- _JOB_: Rewrite all the records below, replacing "computer-use agent" with "desktop assistant" and leaving everything else unchanged.

- _TASK MATERIAL_:
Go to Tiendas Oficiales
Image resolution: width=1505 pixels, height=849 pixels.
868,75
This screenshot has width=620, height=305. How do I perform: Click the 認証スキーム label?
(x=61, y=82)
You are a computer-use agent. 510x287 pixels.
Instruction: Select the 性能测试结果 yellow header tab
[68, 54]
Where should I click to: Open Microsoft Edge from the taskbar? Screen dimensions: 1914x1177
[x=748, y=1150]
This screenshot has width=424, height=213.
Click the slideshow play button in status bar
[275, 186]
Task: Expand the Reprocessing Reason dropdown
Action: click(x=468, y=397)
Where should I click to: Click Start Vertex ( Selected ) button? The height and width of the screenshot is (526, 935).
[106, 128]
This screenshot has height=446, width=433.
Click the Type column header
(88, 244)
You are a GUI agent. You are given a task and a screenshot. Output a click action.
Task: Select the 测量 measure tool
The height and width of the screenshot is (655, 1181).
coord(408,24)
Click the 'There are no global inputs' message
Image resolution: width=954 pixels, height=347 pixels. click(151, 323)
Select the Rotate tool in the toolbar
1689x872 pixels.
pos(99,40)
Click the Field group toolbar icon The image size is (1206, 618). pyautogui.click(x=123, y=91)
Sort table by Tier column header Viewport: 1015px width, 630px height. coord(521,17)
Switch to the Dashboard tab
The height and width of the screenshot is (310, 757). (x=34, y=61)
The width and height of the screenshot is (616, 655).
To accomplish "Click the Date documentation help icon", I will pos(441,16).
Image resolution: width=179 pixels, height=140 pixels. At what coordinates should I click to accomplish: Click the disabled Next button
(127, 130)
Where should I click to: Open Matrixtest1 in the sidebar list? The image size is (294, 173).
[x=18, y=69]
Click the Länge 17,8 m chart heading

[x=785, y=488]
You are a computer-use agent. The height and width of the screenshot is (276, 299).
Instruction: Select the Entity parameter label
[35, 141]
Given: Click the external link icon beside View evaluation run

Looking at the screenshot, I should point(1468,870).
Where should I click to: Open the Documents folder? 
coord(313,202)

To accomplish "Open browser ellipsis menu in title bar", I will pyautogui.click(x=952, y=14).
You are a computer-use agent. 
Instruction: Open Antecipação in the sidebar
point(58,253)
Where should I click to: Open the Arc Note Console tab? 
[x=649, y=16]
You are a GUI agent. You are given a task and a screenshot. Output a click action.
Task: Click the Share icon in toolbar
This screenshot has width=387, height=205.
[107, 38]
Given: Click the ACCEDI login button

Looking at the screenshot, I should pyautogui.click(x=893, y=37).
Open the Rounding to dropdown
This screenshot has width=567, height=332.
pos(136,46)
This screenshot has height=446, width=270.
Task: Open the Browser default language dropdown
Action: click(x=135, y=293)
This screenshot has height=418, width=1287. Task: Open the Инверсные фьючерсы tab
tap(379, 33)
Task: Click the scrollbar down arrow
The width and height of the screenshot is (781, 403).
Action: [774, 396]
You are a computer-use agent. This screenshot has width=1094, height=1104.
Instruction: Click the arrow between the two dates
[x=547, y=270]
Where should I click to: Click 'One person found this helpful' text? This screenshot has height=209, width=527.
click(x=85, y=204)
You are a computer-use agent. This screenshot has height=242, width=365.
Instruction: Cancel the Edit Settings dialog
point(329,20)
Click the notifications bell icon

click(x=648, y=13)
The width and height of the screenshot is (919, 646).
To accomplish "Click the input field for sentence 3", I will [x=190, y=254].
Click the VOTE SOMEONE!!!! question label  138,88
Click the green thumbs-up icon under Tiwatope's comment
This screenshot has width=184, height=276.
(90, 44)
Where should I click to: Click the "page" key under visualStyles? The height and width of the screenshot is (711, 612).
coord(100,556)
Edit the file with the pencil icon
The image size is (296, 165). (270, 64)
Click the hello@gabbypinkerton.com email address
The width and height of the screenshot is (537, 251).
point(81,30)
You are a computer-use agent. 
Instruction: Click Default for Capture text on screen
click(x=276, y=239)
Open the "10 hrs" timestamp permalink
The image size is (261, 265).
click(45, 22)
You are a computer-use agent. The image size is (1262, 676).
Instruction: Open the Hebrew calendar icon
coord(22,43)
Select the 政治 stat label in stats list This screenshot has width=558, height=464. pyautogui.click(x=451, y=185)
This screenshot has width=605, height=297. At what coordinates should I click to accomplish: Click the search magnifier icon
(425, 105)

- _SOLUTION TO THIS TASK_:
Go to Tiendas Oficiales
Image resolution: width=1505 pixels, height=849 pixels.
868,75
This screenshot has width=620, height=305. How do I perform: Click the 認証スキーム label?
(x=61, y=82)
You are a desktop assistant. 510x287 pixels.
Instruction: Select the 性能测试结果 yellow header tab
[68, 54]
Where should I click to: Open Microsoft Edge from the taskbar? Screen dimensions: 1914x1177
[x=748, y=1150]
This screenshot has width=424, height=213.
Click the slideshow play button in status bar
[275, 186]
Task: Expand the Reprocessing Reason dropdown
Action: click(x=468, y=397)
Where should I click to: Click Start Vertex ( Selected ) button? The height and width of the screenshot is (526, 935).
[106, 128]
This screenshot has height=446, width=433.
Click the Type column header
(88, 244)
You are a GUI agent. You are given a task and a screenshot. Output a click action.
Task: Select the 测量 measure tool
The height and width of the screenshot is (655, 1181).
coord(408,24)
Click the 'There are no global inputs' message
Image resolution: width=954 pixels, height=347 pixels. click(151, 323)
Select the Rotate tool in the toolbar
1689x872 pixels.
pos(99,40)
Click the Field group toolbar icon The image size is (1206, 618). pyautogui.click(x=123, y=91)
Sort table by Tier column header Viewport: 1015px width, 630px height. coord(521,17)
Switch to the Dashboard tab
The height and width of the screenshot is (310, 757). (x=34, y=61)
The width and height of the screenshot is (616, 655).
To accomplish "Click the Date documentation help icon", I will pos(441,16).
Image resolution: width=179 pixels, height=140 pixels. At what coordinates should I click to accomplish: Click the disabled Next button
(127, 130)
Where should I click to: Open Matrixtest1 in the sidebar list? The image size is (294, 173).
[x=18, y=69]
Click the Länge 17,8 m chart heading

[x=785, y=488]
You are a desktop assistant. The height and width of the screenshot is (276, 299).
Instruction: Select the Entity parameter label
[35, 141]
Given: Click the external link icon beside View evaluation run

Looking at the screenshot, I should point(1468,870).
Where should I click to: Open the Documents folder? 
coord(313,202)

To accomplish "Open browser ellipsis menu in title bar", I will pyautogui.click(x=952, y=14).
You are a desktop assistant. 
Instruction: Open Antecipação in the sidebar
point(58,253)
Where should I click to: Open the Arc Note Console tab? 
[x=649, y=16]
You are a GUI agent. You are given a task and a screenshot. Output a click action.
Task: Click the Share icon in toolbar
This screenshot has width=387, height=205.
[107, 38]
Given: Click the ACCEDI login button

Looking at the screenshot, I should pyautogui.click(x=893, y=37).
Open the Rounding to dropdown
This screenshot has width=567, height=332.
pos(136,46)
This screenshot has height=446, width=270.
Task: Open the Browser default language dropdown
Action: click(x=135, y=293)
This screenshot has height=418, width=1287. Task: Open the Инверсные фьючерсы tab
tap(379, 33)
Task: Click the scrollbar down arrow
The width and height of the screenshot is (781, 403).
Action: [774, 396]
You are a desktop assistant. This screenshot has width=1094, height=1104.
Instruction: Click the arrow between the two dates
[x=547, y=270]
Where should I click to: Click 'One person found this helpful' text? This screenshot has height=209, width=527.
click(x=85, y=204)
You are a desktop assistant. This screenshot has height=242, width=365.
Instruction: Cancel the Edit Settings dialog
point(329,20)
Click the notifications bell icon

click(x=648, y=13)
The width and height of the screenshot is (919, 646).
To accomplish "Click the input field for sentence 3", I will [x=190, y=254].
Click the VOTE SOMEONE!!!! question label  138,88
Click the green thumbs-up icon under Tiwatope's comment
This screenshot has width=184, height=276.
(90, 44)
Where should I click to: Click the "page" key under visualStyles? The height and width of the screenshot is (711, 612).
coord(100,556)
Edit the file with the pencil icon
The image size is (296, 165). (270, 64)
Click the hello@gabbypinkerton.com email address
The width and height of the screenshot is (537, 251).
point(81,30)
You are a desktop assistant. 
Instruction: Click Default for Capture text on screen
click(x=276, y=239)
Open the "10 hrs" timestamp permalink
The image size is (261, 265).
click(45, 22)
You are a desktop assistant. The image size is (1262, 676).
Instruction: Open the Hebrew calendar icon
coord(22,43)
Select the 政治 stat label in stats list This screenshot has width=558, height=464. pyautogui.click(x=451, y=185)
This screenshot has width=605, height=297. At what coordinates should I click to accomplish: Click the search magnifier icon
(425, 105)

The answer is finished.